Re: Proposal for annotating _unstable_ pages

From: Jan Kara <jack@suse.cz>
To: Kent Overstreet <kent.overstreet@gmail.com>
Cc: Jan Kara <jack@suse.cz>,
	"Darrick J. Wong" <darrick.wong@oracle.com>,
	Linux FS Devel <linux-fsdevel@vger.kernel.org>,
	"linux-scsi@vger.kernel.org" <linux-scsi@vger.kernel.org>,
	device-mapper development <dm-devel@redhat.com>,
	linux-btrfs@vger.kernel.org, axboe@fb.com, zab@zabbo.net,
	neilb@suse.de
Subject: Re: Proposal for annotating _unstable_ pages
Date: Thu, 21 May 2015 21:21:12 +0200	[thread overview]
Message-ID: <20150521192112.GA2665@quack.suse.cz> (raw)
In-Reply-To: <20150521180954.GA27397@kmo-pixel>

On Thu 21-05-15 11:09:55, Kent Overstreet wrote:
> On Thu, May 21, 2015 at 06:54:53PM +0200, Jan Kara wrote:
> > On Wed 20-05-15 18:04:40, Kent Overstreet wrote:
> > > > Yeah.  I never figured out a sane way to migrate pages and keep everything
> > > > else happy.  Daniel Phillips is having a go at page forking for tux3; let's
> > > > see if the questions about that get resolved.
> > > 
> > > That would be great, we need something.
> > > 
> > > I'd also be really curious what btrfs is doing today - is it just bouncing
> > > everything internally, or did they come up with something more clever?
> > 
> > Btrfs is just waiting for IO to complete.
> > 
> > > > > Also, there's probably always going to be situations where we're reading or
> > > > > writing to pages user space can stomp on (dio) - IMO we need to add a bio flag
> > > > > to annotate this - "if you need this to be stable you have to bounce it".
> > > > > Otherwise either filesystems/block drivers are going to be stuck bouncing
> > > > > everything, or it'll just (continue to be) buggy.
> > > > 
> > > > Well, for now there's BIO_SNAP_STABLE that forces the block layer to bounce it,
> > > > but right now ext3 is the last user of it, and afaict btrfs is the only other
> > > > FS that takes care of stable pages on its own.
> > > 
> > > I have no idea what BIO_SNAP_STABLE was supposed to be for, but I don't see how
> > > it's useful for anything sane.
> > 
> > It's for the case where lower layer requests it needs stable pages but
> > upper layer isn't able to provide them (as is the case of ext3).
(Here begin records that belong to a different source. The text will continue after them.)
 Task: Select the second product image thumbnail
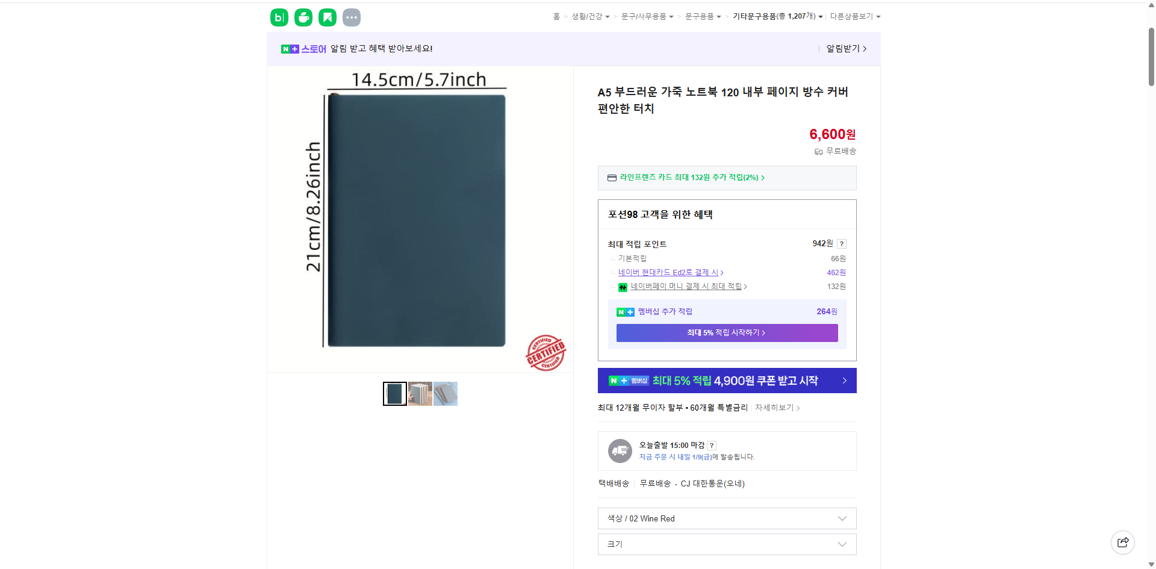420,393
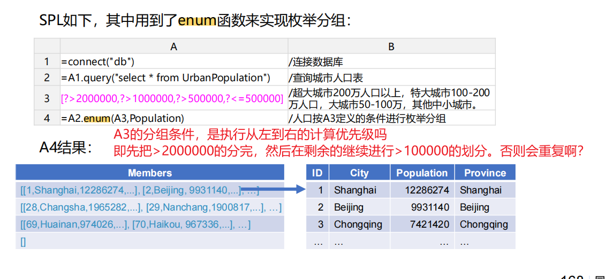Select the A1.query select statement cell
Image resolution: width=606 pixels, height=279 pixels.
pos(165,78)
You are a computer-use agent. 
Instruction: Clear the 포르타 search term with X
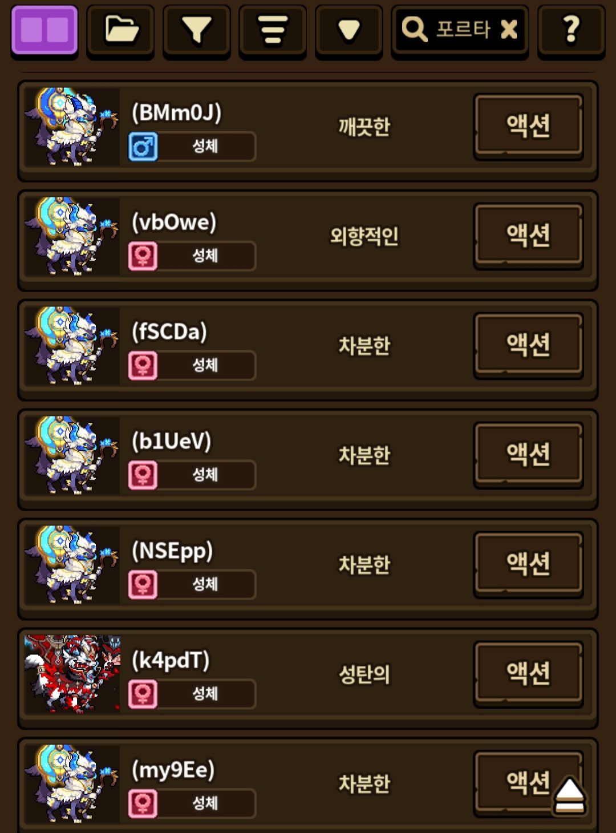point(509,29)
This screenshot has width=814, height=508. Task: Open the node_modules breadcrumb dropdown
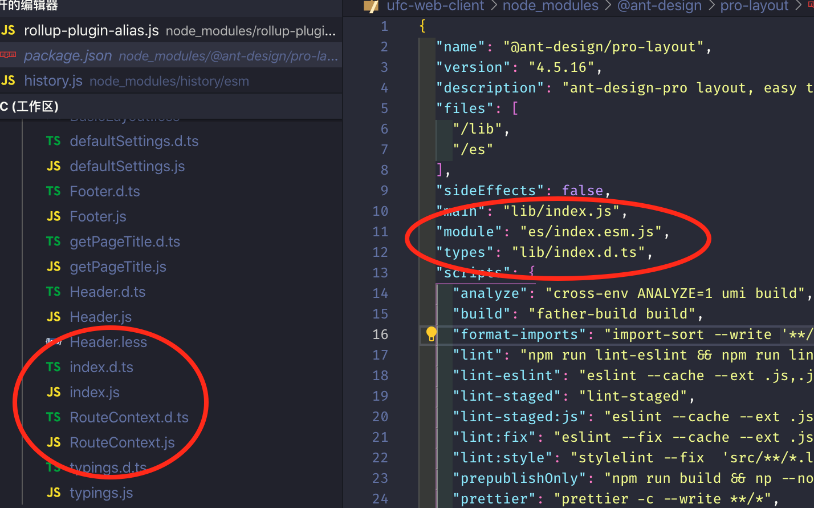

Then block
> > layer bounces the data for the caller.
> > 
> > > But that's the complete opposite of the problem stable pages are supposed to
> > > solve: stable pages are for when the _lower_ layer (be it filesystem, bcache,
> > > md, lvm) needs the memory being either read to or written from (both, it's not
> > > just writes) to not be diddled over while the IO is in flight.
> > > 
> > > Now, a point that I think has been missed is that stable pages are _not_ a
> > > complete solution, at least for consumers in the block layer.
> > > 
> > > The situation today is that if I'm in the block layer, and I get a handed a read
> > > or write bio, I _don't know_ if it's from something that's going to diddle over
> > > those pages or not. So if I require stable pages - be it for data checksumming
> > > or for other things - I've just got to bounce the bio myself.
> > > 
> > > And then the really annoying thing is that if you've got stacked things that all
> > > need stable pages (maybe btrfs on top of bcache on top of md) - they _all_ have
> > > to assume the pages aren't going to be stable, so if they need them they _all_
> > > have to bounce - even though once the first layer bounced the bio that made it
> > > stable for everything underneath it.
> > 
> > The current design is that if you need stable pages for your device, set
> > bdi capability BDI_CAP_STABLE_WRITES, fs then takes care of not scribbling
> > over your page while it is under writeback or uses BIO_SNAP_STABLE if it
> > cannot.
> 
> But if I need stable pages, I still have to bounce because that _does not_
> guarantee stable pages, it only gives me stable pages for some of the IOs and in
> the lower layers you can't tell which is which.
> 
> Do you see the problem? What good is BDI_CAP_STABLE_WRITES if it's not a
> guarantee and I can't tell if I need to bounce or not?
  So fix the upper layers to make it a guarantee? You mentioned direct IO
needs fixing. Anything else?

								Honza
-- 
Jan Kara <jack@suse.cz>
SUSE Labs, CR